Question
Which of the following statements is false?
- The atomic number \(Z\) equals the number of protons in the nucleus of an atom.
- The mass number \(A\) equals the total number of protons plus neutrons in the nucleus.
- Isotopes of an element have the same atomic number but different mass numbers.
- For a neutral atom, the number of electrons equals the number of protons.
- The atomic mass shown on the periodic table is the mass of a single atom of the most abundant isotope of that element.
Answer
Statement E is false. The periodic-table atomic mass is a weighted average of the masses of naturally occurring isotopes, not the mass of one single atom of the most abundant isotope.

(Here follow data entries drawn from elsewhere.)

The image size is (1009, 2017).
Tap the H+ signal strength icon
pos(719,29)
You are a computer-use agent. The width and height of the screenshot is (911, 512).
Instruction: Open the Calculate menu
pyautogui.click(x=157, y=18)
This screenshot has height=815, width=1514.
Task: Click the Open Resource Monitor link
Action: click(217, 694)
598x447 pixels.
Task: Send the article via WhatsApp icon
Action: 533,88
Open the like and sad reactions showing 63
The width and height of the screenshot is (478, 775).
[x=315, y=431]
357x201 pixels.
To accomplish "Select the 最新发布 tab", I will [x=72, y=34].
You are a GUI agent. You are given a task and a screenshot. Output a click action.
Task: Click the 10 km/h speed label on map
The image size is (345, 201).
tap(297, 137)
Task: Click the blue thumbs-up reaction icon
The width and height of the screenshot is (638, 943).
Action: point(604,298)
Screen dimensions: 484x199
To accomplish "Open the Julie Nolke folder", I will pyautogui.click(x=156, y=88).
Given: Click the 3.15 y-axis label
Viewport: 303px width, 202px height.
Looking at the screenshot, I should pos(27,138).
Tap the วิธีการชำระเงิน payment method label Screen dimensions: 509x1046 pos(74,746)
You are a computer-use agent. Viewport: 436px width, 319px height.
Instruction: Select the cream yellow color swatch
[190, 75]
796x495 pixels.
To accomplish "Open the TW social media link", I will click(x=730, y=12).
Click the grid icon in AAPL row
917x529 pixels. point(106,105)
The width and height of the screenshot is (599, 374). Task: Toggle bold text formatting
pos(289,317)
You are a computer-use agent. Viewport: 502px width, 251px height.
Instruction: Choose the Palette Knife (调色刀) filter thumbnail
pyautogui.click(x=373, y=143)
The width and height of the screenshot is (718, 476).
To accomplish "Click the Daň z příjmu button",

Why the other statements are true
| Statement | True/False | Justification (general chemistry definitions) |
|---|---|---|
| A | True | Atomic number \(Z\) is defined as the number of protons in the nucleus; changing \(Z\) changes the element identity. |
| B | True | Mass number \(A\) counts nucleons: \(A = (\text{protons}) + (\text{neutrons})\). Electrons are not included in \(A\). |
| C | True | Isotopes share the same number of protons (same \(Z\)) but differ in neutrons, so their \(A\) values differ. |
| D | True | A neutral atom has net charge \(0\), so total positive charge from protons equals total negative charge from electrons; therefore \(\#e^- = \#p^+\). |
| E | False | Periodic-table atomic mass is the weighted average over isotopes (using natural fractional abundances), typically not an integer. |
Correct idea behind atomic mass on the periodic table
If an element has isotopes with isotopic masses \(m_1, m_2, \dots\) (in atomic mass units, amu) and natural fractional abundances \(f_1, f_2, \dots\) (where \(f_1 + f_2 + \cdots = 1\)), then the periodic-table atomic mass is:
\[ \overline{m} = \sum_i \left(f_i \cdot m_i\right) \]Visualization: weighted average atomic mass using chlorine isotopes
Conclusion
The false statement is the claim that periodic-table atomic mass refers to a single isotope’s mass. In general chemistry, atomic mass is interpreted as a weighted average over isotopes, while atomic number, mass number, isotope identity, and neutrality follow directly from proton, neutron, and electron counting.